## Start Records supplied
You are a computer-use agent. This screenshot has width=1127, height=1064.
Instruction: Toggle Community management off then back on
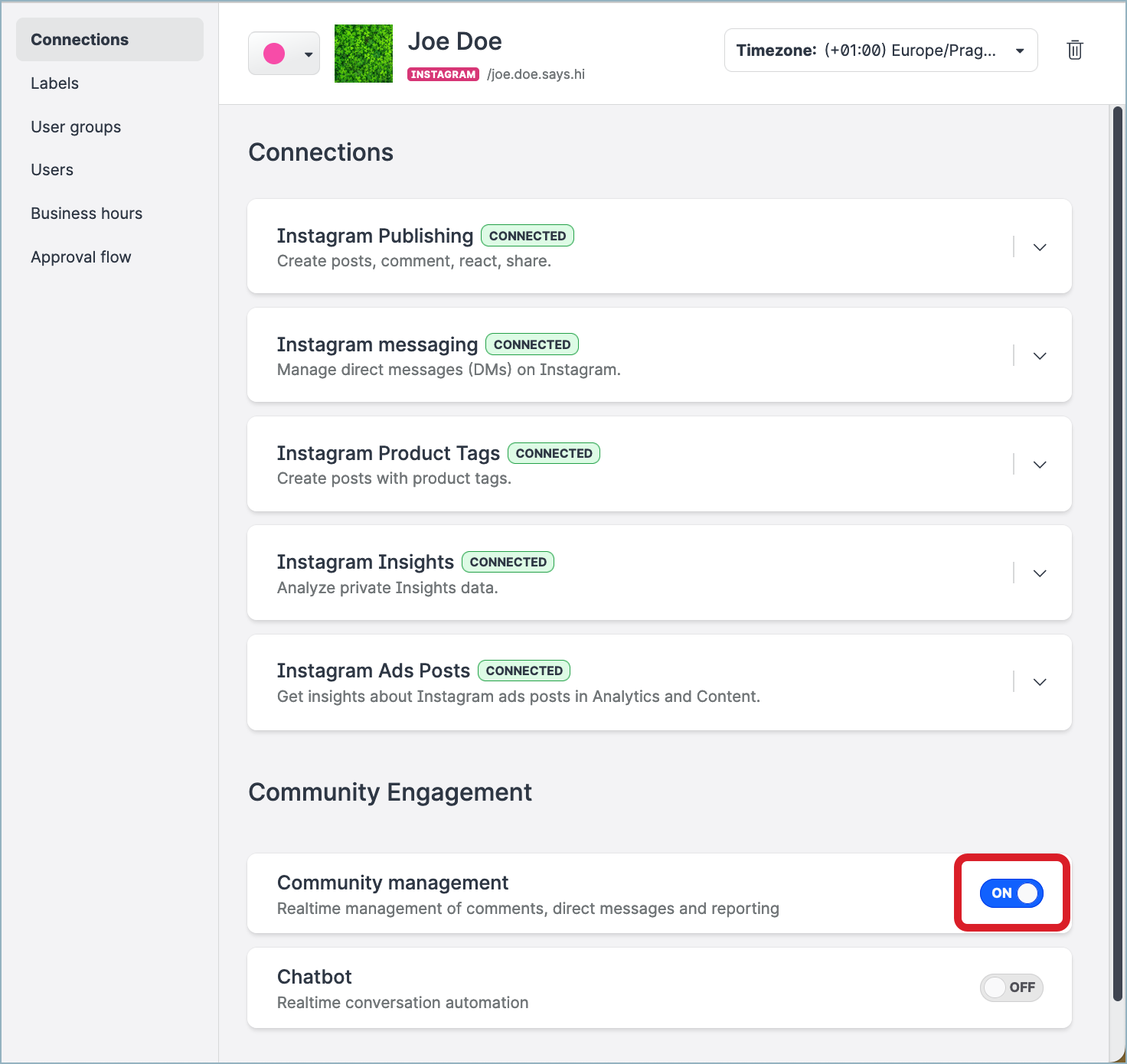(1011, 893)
## End Records supplied
## Start Records supplied
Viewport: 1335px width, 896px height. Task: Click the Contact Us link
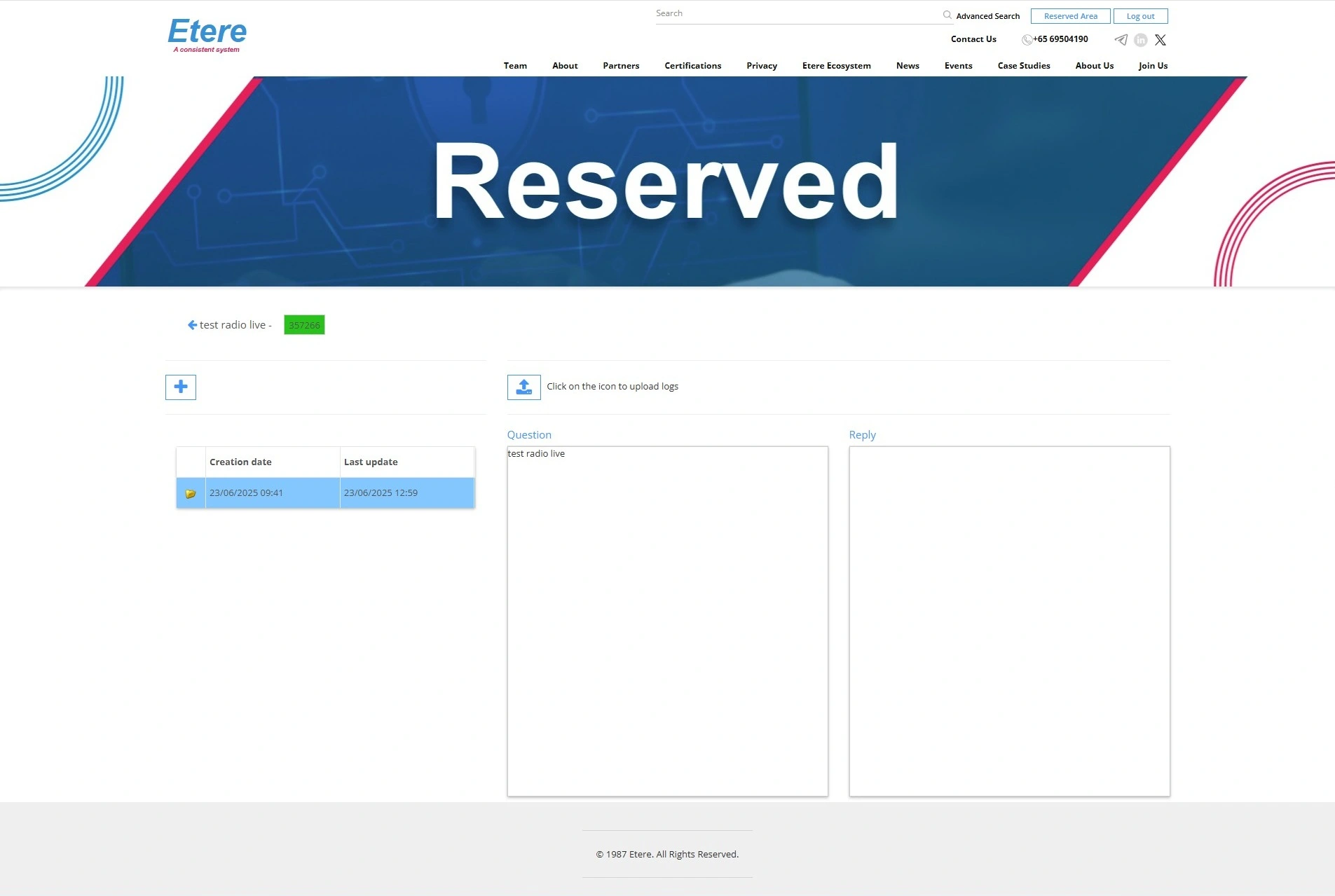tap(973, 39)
## End Records supplied
• **Exercise details**: Please output the lines of the entries from the line with "You are a computer-use" to the line with "(1011, 893)", both included, as a JSON list of strings with one string per line. Skip blank lines and leave the pictures out.

• **Task result**:
[
  "You are a computer-use agent. This screenshot has width=1127, height=1064.",
  "Instruction: Toggle Community management off then back on",
  "(1011, 893)"
]